Abstract
An engineered cyst(e)inase enzyme is active against multiple tumor types without adverse side effects.
Major finding: An engineered cyst(e)inase enzyme is active against multiple tumor types without adverse side effects.
Mechanism: Cyst(e)inase systemically depletes both L-cystine and L-cysteine to reduce GSH and increase ROS.
Impact: Cyst(e)inase may enhance ROS to potentially treat patients with diverse tumor types.
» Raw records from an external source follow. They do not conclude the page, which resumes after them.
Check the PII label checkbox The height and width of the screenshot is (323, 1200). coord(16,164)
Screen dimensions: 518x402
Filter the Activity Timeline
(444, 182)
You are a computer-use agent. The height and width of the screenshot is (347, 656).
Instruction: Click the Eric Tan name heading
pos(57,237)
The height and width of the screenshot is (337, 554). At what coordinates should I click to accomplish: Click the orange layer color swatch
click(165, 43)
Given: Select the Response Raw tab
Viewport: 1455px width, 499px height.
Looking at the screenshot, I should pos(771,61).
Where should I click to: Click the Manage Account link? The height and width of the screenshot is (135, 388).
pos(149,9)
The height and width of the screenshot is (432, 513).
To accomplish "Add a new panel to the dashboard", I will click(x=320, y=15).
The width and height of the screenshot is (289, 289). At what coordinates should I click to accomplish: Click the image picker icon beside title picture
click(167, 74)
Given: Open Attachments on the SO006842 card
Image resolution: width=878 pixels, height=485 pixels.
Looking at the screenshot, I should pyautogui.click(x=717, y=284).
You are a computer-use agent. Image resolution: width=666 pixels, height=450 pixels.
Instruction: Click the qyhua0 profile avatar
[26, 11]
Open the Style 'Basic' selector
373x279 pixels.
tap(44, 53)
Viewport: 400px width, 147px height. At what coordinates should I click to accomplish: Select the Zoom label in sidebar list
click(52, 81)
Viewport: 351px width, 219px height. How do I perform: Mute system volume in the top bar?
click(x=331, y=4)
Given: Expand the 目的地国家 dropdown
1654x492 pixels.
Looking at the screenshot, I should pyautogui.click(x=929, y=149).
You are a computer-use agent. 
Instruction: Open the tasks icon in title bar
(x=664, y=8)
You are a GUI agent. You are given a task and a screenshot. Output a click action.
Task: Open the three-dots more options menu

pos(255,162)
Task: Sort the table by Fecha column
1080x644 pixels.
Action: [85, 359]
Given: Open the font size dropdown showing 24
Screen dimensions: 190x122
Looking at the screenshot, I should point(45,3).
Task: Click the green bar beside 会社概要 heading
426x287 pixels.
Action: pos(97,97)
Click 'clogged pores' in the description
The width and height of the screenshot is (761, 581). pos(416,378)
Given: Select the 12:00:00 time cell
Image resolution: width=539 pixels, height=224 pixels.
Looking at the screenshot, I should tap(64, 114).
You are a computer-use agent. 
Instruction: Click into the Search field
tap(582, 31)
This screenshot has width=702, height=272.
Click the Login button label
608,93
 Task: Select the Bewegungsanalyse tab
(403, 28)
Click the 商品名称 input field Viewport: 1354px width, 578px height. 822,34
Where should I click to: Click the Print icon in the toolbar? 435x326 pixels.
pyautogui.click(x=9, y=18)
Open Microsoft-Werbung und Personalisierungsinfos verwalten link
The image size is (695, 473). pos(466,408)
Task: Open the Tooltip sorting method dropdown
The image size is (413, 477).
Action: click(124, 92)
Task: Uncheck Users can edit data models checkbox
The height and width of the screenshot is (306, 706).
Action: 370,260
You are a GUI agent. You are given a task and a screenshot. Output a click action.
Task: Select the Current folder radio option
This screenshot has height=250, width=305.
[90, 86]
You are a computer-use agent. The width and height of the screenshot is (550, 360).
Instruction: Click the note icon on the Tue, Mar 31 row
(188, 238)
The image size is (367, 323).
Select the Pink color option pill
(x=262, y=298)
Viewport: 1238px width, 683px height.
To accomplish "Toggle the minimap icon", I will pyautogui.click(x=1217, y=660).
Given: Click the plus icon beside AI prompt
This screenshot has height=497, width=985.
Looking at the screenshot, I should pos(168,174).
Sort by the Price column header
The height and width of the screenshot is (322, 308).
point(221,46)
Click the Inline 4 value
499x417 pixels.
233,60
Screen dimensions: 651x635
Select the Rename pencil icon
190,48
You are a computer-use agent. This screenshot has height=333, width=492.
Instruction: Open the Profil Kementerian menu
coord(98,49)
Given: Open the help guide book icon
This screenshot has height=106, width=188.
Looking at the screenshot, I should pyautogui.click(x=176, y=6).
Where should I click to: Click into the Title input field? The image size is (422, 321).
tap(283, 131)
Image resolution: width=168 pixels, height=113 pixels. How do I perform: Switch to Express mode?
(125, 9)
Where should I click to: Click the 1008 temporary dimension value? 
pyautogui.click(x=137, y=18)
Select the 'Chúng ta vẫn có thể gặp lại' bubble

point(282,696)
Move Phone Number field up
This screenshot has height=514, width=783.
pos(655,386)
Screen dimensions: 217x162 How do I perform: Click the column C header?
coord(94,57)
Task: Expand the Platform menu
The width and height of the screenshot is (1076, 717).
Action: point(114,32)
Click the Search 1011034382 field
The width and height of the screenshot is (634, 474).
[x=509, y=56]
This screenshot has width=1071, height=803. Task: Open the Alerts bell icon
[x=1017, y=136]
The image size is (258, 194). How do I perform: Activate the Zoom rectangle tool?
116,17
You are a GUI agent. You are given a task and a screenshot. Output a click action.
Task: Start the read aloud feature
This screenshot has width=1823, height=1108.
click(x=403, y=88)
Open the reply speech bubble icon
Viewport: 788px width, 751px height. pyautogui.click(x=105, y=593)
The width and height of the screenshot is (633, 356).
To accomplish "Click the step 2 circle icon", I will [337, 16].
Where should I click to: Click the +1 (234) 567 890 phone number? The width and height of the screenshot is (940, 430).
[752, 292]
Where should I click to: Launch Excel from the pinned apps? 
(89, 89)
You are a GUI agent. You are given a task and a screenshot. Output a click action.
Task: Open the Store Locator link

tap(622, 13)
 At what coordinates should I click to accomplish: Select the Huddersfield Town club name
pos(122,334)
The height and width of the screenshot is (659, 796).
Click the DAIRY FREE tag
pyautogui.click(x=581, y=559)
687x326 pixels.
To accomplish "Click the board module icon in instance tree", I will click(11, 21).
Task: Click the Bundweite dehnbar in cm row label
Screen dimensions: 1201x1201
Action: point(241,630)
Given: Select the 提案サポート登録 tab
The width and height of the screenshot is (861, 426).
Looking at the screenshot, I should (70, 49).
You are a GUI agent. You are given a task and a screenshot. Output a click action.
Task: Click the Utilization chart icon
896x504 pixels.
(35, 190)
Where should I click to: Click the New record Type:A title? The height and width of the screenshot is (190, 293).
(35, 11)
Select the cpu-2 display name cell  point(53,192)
Cancer cells are often dependent on the antioxidant glutathione (GSH) due to higher oxidative stress from reactive oxygen species (ROS) compared with normal cells. The amino acid L-cysteine (L-Cys) is required for the synthesis of GSH and its function in other antioxidant pathways. Oxidatively stressed cancer cells depend on the uptake of the disulfide form, L-cystine (CSSC), from the blood through the CSSC/glutamate transporter xCT(–). Thus, xCT(–) is a potential therapeutic target in cancer, and small-molecule inhibitors have demonstrated antitumor activity. However, these inhibitors do not eliminate free L-Cys, which can be imported by other transporters, suggesting that depleting both L-Cys and CSSC might be a superior approach. The cystathionine gamma-lyase enzyme can degrade both CSSC and L-Cys, but not quickly enough for clinical applications. Using a structure-guided mutagenesis approach, Cramer, Saha, Liu, and colleagues engineered a human enzyme variant, termed cyst(e)inase, that degrades both CSSC and L-Cys with high catalytic activity. It was conjugated to polyethylene glycol chains to prevent renal clearance and increase circulation persistence. No toxicities were observed when cyst(e)inase was administered to cynomolgus monkeys or mice. In prostate cancer cells, cyst(e)inase decreased GSH levels, increased ROS, and reduced cell survival via induction of autophagy and cell-cycle arrest. In vivo, cyst(e)inase depleted CSSC and L-Cys, blocked the growth of prostate cancer allografts and xenografts as well as breast cancer xenografts, and increased survival in mice with chronic lymphocytic leukemia, indicating widespread antitumor activity. Collectively, these results suggest that depletion of both CSSC and L-Cys results in broad activity against multiple tumor types, and support further investigation of cyst(e)inase, especially in combination with ROS-inducing drugs.